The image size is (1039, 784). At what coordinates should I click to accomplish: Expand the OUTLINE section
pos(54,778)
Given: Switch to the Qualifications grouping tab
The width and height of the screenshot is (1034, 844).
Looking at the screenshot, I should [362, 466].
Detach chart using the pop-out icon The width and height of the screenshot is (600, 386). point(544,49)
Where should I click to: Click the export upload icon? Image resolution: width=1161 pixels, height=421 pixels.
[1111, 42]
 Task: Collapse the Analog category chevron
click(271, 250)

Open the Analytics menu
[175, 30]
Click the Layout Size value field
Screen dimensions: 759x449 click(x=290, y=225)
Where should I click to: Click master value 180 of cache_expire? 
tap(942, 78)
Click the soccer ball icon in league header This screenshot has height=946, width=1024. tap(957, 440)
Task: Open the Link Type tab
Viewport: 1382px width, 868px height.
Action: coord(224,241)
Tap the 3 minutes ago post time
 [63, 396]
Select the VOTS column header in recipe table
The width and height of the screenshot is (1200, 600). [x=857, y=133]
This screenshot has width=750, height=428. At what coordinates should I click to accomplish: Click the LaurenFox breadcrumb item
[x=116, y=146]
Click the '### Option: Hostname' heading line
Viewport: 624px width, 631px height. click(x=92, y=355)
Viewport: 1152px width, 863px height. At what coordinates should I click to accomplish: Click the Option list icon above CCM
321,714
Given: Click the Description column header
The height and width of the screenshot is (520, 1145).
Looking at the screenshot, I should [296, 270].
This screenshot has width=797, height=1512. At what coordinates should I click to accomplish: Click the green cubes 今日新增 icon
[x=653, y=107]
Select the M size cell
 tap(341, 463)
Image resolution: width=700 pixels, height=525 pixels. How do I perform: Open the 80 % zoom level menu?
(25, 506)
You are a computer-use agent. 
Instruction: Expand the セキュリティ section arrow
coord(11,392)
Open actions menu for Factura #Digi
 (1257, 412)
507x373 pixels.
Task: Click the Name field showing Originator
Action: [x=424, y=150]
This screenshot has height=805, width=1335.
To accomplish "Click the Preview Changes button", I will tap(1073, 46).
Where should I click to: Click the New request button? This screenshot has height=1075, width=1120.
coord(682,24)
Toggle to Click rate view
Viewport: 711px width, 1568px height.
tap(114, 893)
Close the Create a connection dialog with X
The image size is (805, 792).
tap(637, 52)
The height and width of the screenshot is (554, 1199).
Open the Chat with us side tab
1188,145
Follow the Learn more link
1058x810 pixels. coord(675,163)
☆ ☆ ☆
EXERCISE DETAILS
Please count the lines in the material above that hold the word "Given", and give only the total.

WRITTEN SOLUTION
2